BEGIN TASK INPUT

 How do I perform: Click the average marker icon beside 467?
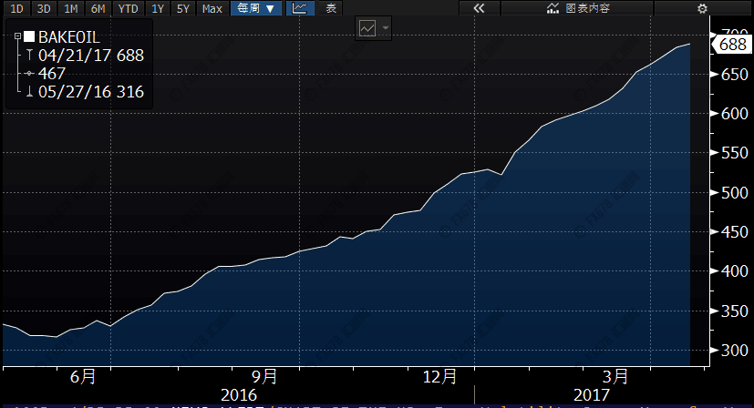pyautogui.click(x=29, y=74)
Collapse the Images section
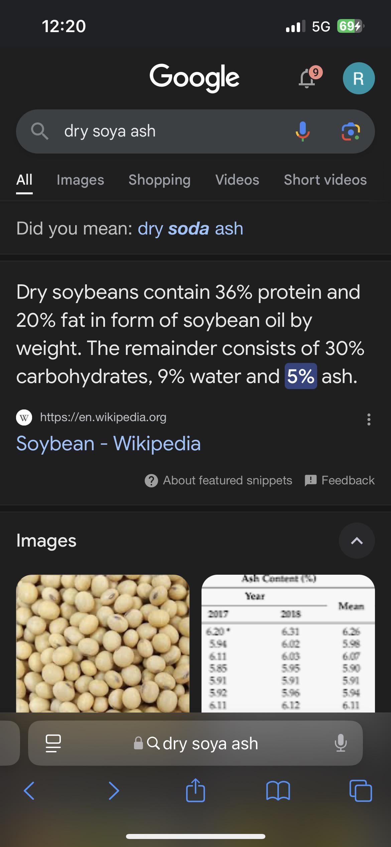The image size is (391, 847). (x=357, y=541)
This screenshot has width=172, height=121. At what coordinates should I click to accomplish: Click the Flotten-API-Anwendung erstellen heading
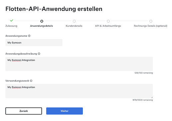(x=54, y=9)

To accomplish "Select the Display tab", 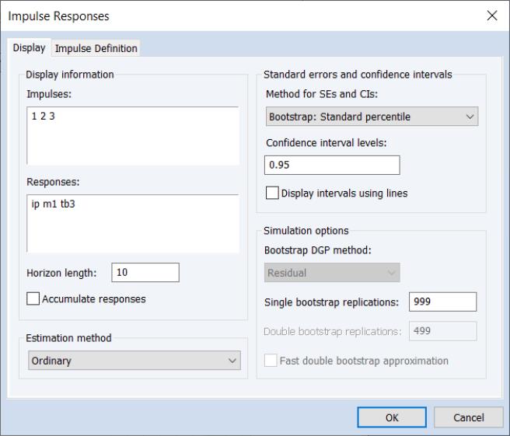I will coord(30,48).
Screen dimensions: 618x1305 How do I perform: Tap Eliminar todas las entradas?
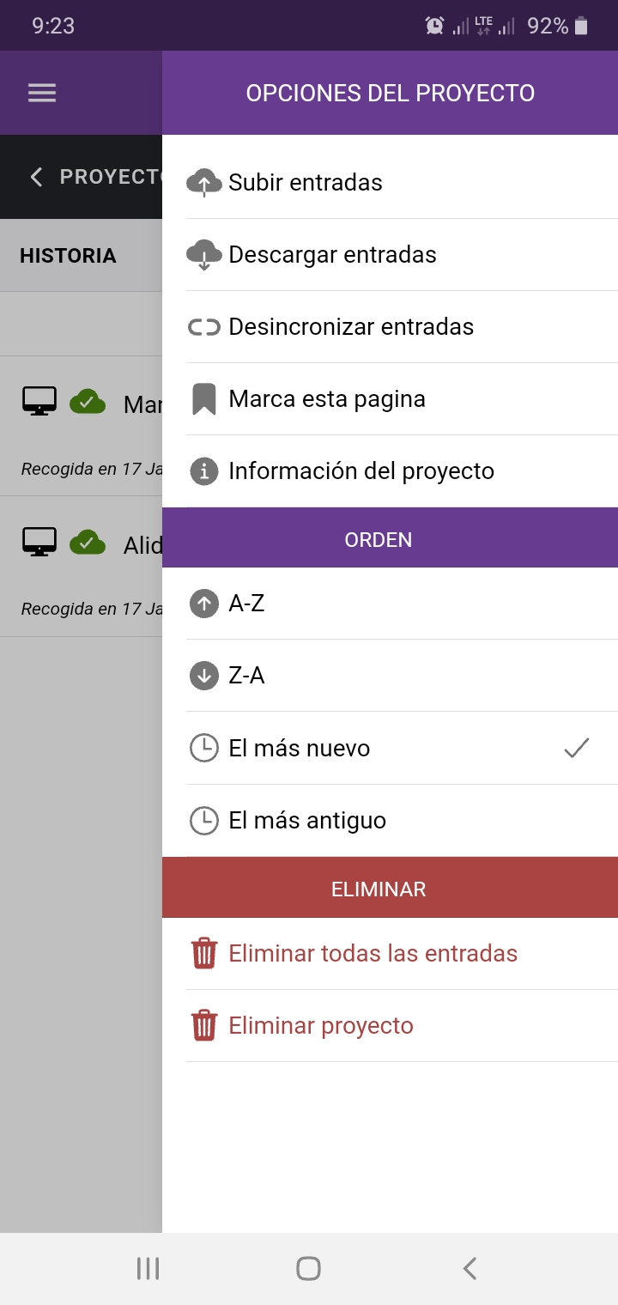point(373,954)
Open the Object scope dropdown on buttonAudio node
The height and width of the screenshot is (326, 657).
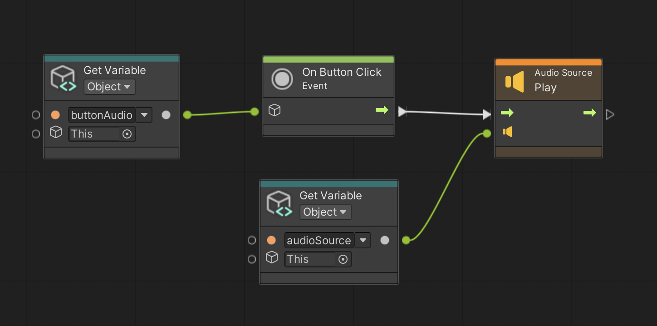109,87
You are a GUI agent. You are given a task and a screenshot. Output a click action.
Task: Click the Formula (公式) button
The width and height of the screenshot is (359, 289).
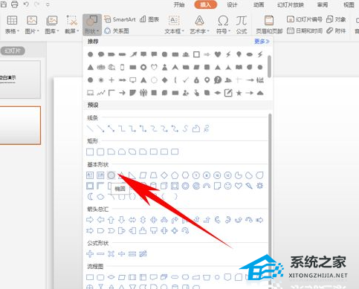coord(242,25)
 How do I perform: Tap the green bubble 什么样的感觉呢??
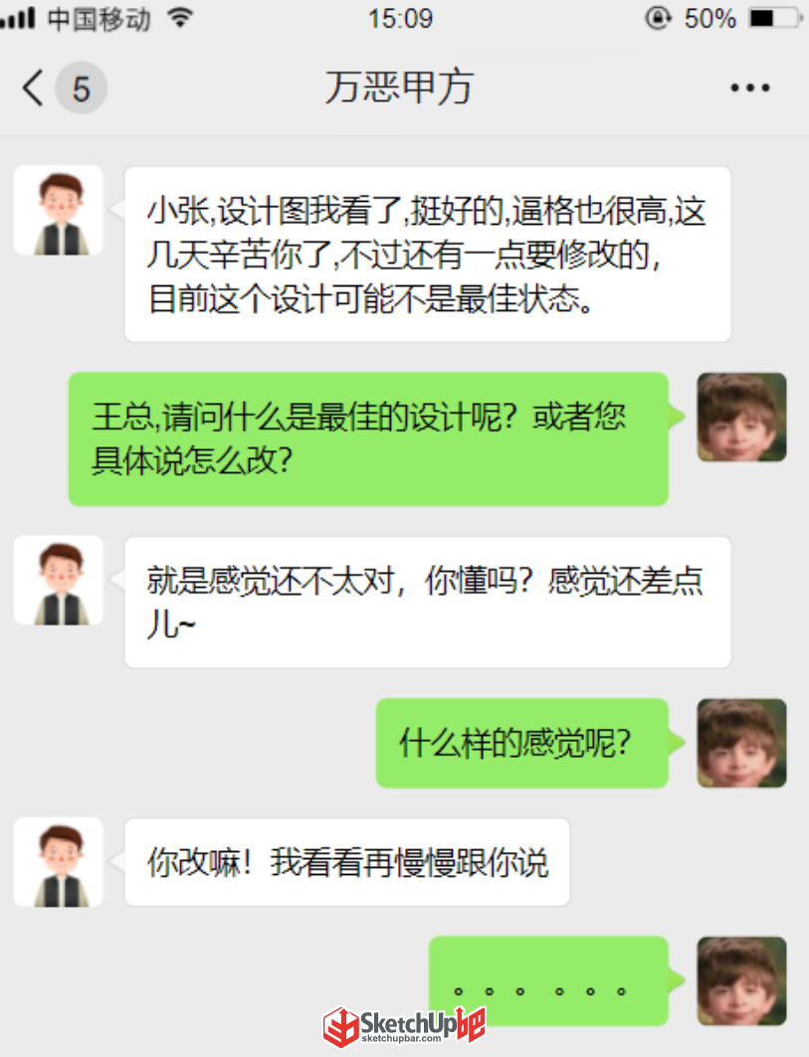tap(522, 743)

END TASK INPUT

* YOUR TASK
Take the line with "Open the Object" and each line after it through the end of the material above, and reproduce them exactly, without the pictures.

* EXERCISE OUTPUT
Open the Object scope dropdown on buttonAudio node
The height and width of the screenshot is (326, 657).
109,87
You are a GUI agent. You are given a task and a screenshot. Output a click action.
Task: Click the Formula (公式) button
The width and height of the screenshot is (359, 289).
coord(242,25)
 How do I perform: Tap the green bubble 什么样的感觉呢??
tap(522, 743)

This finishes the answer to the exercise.